Örneğin, 1453'ten hemen önce, Venedikliler ve
Yahudilerle iş yapan Yunanlı bir armatör giderek
büyük bir servete kavuşmuştu. Sermayesi 30.000 düka
altını olarak tahmin ediliyordu.
Kentin Osmanlılarca fethedilmesiyle birlikte meydana
gelen en büyük değişiklik, egemenliklerini yitiren
İtalyanların yerini, Osmanlı tebaasından
gayrimüslimlerin, özellikle de Ermeni, Yahudi ve
Rumların alması oldu. Osmanlı öncesi dönemde
Cenovalıların, kural olarak yerlileri denizaşırı
büyük ticaret faaliyetinden dışlamış olmalarına
karşılık, fethin ardından gerek Kefe'nin, gerekse
Pera/Galata'nın büyük ölçekli ticaretinde İtalyanlar
yerlerini Rumlara bıraktılar. Kaldı ki, daha
onbeşinci yüzyılda Osmanlı Rum ve Yahudi tüccar,
Ancona ve Venedik gibi belli başlı İtalyan ticaret
merkezlerine yerleşmeye başlamış bulunuyordu.
Galata, Palaeologos hanedam döneminde olduğu gibi,
Osmanlı yönetiminde de Rum işadamlarının faaliyet
merkeziydi. Daha Osmanlılarca alınmadan önce burası,
nüfus açısından bir Yunan/Rum kenti haline gelmişti.

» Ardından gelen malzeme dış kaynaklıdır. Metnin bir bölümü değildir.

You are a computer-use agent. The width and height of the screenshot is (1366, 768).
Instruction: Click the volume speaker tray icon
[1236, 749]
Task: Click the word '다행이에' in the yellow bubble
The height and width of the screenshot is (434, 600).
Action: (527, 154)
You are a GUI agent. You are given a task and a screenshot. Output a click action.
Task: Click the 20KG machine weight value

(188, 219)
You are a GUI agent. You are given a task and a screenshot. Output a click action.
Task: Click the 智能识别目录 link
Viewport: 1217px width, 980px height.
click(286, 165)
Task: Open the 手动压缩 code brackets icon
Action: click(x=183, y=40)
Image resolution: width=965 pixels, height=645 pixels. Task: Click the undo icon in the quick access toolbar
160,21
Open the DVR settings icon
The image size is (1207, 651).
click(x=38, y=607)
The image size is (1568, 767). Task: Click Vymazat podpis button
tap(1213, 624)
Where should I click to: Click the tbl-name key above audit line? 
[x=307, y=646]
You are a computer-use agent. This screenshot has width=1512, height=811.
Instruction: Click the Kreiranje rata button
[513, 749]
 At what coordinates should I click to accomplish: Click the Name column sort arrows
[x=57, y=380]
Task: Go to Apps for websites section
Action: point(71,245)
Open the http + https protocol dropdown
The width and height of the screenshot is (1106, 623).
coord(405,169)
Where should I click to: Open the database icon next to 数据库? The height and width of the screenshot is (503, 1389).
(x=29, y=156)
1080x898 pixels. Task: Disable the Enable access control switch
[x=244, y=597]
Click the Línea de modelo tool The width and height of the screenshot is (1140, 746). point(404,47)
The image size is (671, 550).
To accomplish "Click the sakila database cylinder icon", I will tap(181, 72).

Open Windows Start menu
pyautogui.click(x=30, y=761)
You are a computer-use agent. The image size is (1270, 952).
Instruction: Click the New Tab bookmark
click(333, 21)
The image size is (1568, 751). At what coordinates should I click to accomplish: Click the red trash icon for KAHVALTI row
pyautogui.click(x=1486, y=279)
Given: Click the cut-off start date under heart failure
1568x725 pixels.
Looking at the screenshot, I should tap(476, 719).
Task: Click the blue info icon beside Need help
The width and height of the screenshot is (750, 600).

Zengin Ceneviz ailelerinden birçoğunun Osmanlı
işgali sırasında ve sonrasında kenti terketmesine
karşılık, aralarında Yani Palaeologos'un da
bulunduğu birçok zengin Rum maliyeci, fetihten sonra
da Galata'da varlıklı burjuva yaşantısını
sürdürmüştür. Fatih Mehmed'in kayırdığı Rumlar, onun
saltanat döneminde Osmanlı maliyesi ve politikasında
özellikle aktif bir rol oynadılar. Fatih, Rum Mehmed,
Hass Murad ve Mesih gibi Rum dönmelerini vezirliğe
kadar yükseltti. Üstelik bunlardan son ikisi
Palaeologos ailesine mensuptu.
Böylece, 1453'ten sonra pek çok Rumun mültezim,
büyük tüccar veya armatör olarak faaliyetini ve
kariyerini sürdürdüğünü anlıyoruz. Sözkonusu
dallardan özellikle sonuncusu, büyüyüp gelişen
Osmanlı payitahtının ikmal ihtiyaçları nedeniyle
hızla zenginleşmeye adaydı. Konstantinopolis'in
fethinden hemen sonraki dönemde, birçok Rumun
hükümet adına mültezimlik yapmakta olduğunu
görüyoruz. Eski Bizans aristokrasisinin Palaeologos,
Kantakuzenos, Khalkokondyles ve Rhali gibi aileleri,
Fatih Mehmed ve halefleri döneminde hep ünlü
mültezimlerdendiler. Onbeşinci ve onaltıncı
yüzyıllarda batı Anadolu limanları, merkezi
İstanbulolan tek bir gümrük bölgesini oluşturuyor ve
bütün bu bölge sık sık, gerek Yahudiler gerekse
Müslüman Türklerle rekabet halindeki Rum
mültezimlerin denetimine geçiyordu. Osmanlı mukataa
defterlerinden aldığımız aşağıdaki döküm, İstanbul
gümrük bölgesinin Ekim 1476 ile Aralık 1477
tarihleri arasında nasıl ve kimler arasında el
değiştirdiğini ortaya koymaktadır.
1.
Ekim 1476'dan itibaren üç yıllık gümrük geliri, 9.5
milyon akça olarak tahmin ve takdir edilmişti. Yeni
Müslüman olan Yakub Kassandros'lu Palologoz
Trabzon'lu Galyanos'un oğlu Lefteri, Halkokondil
oğlu Andriya ve Manul Palologoz, 16 Ekim 1476'da
1.500.000 akça'lık bir artış teklif ettiler.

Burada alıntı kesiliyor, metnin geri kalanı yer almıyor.